Dans un pays où "in god we trust" est inscrit sur les billets, la religion a toujours été liée avec la politique, et Donald Trump ne fait pas exception.

Les communautés religieuses ont une influence importante aux États-Unis
Les communautés religieuses ont une influence importante aux États-Unis © Radio France / Philippe Randé

Depuis son arrivée à la Maison Blanche, il chouchoute notamment les évangélistes qui ont voté en masse pour lui en Novembre dernier. Les évangélistes représentent plus du quart de l'électorat américain. Dernièrement, le 45e président des États-Unis a par exemple accordé une interview exclusive à Pat Robertson, un pasteur évangéliste de 87 ans, fondateur d’une chaîne de télévision chrétienne.

Autre anecdote : il y a quelques jours, il a invité des leaders évangélistes dans le bureau ovale. Une photo étonnante montre même ces leaders en train de prier les mains posées sur le dos du président des États-Unis.

La Cour suprême, clé du vote religieux pour Donald Trump

Aux Etats Unis, la Cour suprême a le pouvoir ultime de valider les réformes sociétales. Elle compte neuf juges nommés à vie, et Donald Trump a eu la "chance" de pouvoir changer l’équilibre de la cour en nommant Neil Gorsuch, un juge ultra-conservateur.

Une nomination d'un juge opposé à l'avortement , qui a comblé les "pro-life" très nombreux chez les évangélistes.

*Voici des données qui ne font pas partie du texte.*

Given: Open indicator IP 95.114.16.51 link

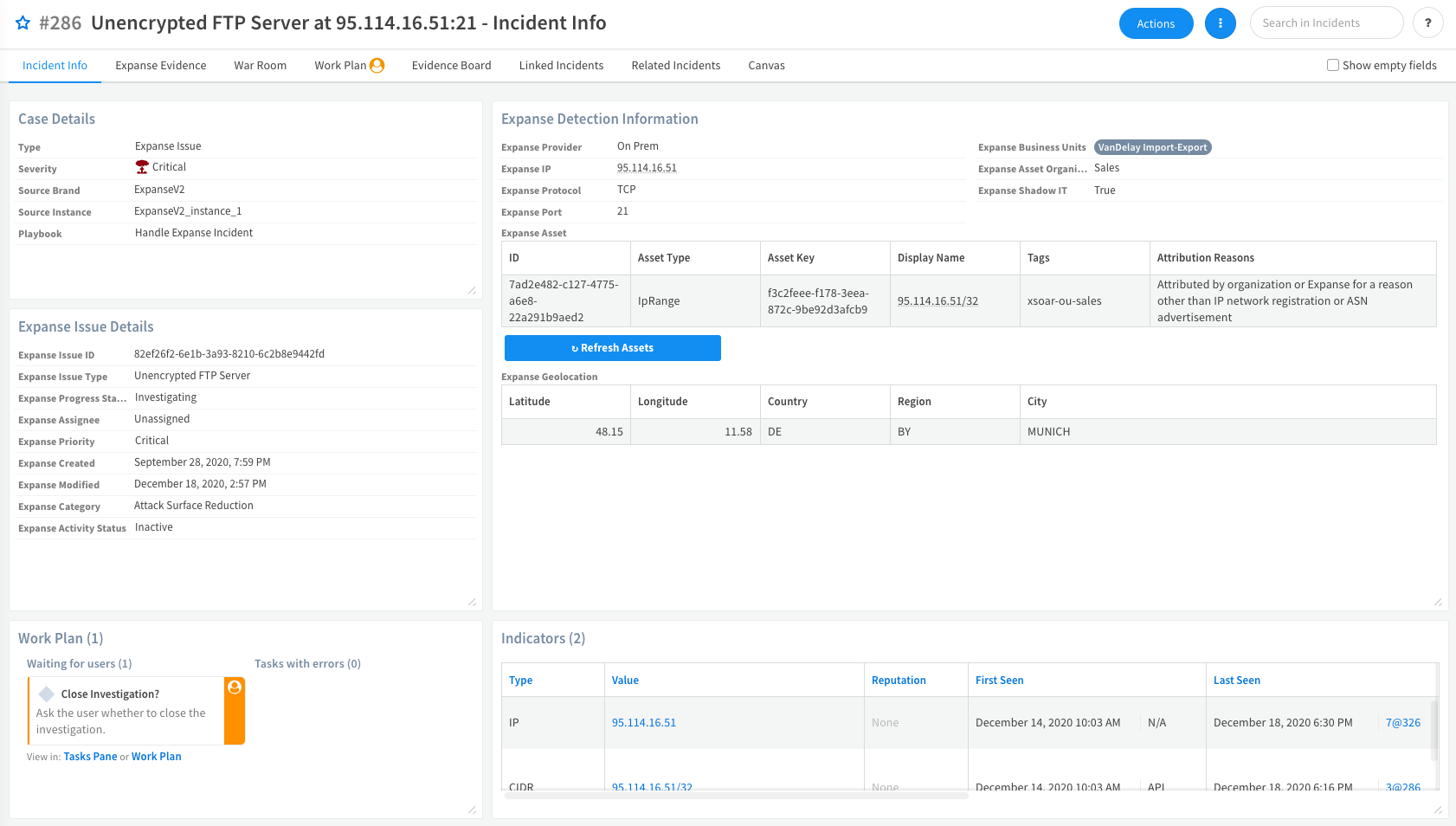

Retour sur une loi de 1954

Le 4 mai dernier, juste avant la journée internationale de la prière, Donald Trump a signé un décret revenant sur une loi datant de 1954. C'était une demande de son électorat le plus conservateur. Auparavant, si les églises étaient impliquées ou soutenaient un candidat à la Maison blanche, elles perdaient leurs exonérations d’impôts, ce qui voulait dire que ces églises ou ses pasteurs ne pouvaient plus survivre.

Donald Trump est revenu sur ça avec un décret, qu’il a signé à peine deux mois après son arrivée au pouvoir. Et il a organisé ce jour-là une grande cérémonie dans le Rose Garden de la Maison Blanche. Désormais, en d’autres termes, ceux qui veulent s’impliquer en politique peuvent le faire indépendamment de leur foi.

Donald Trump a aussi nommé Mike Pence, un évangéliste, anti mariage gay, à la vice-présidence. Une autre preuve que même si le 45e président des États-Unis, new-yorkais, marié trois fois, ne parait pas particulièrement proche de la religion, il chouchoute cette base électorale qui lui reste fidèle alors que ses sondages de popularité sont au plus bas et que l'affaire russe empoisonne ses six premiers mois de présidence.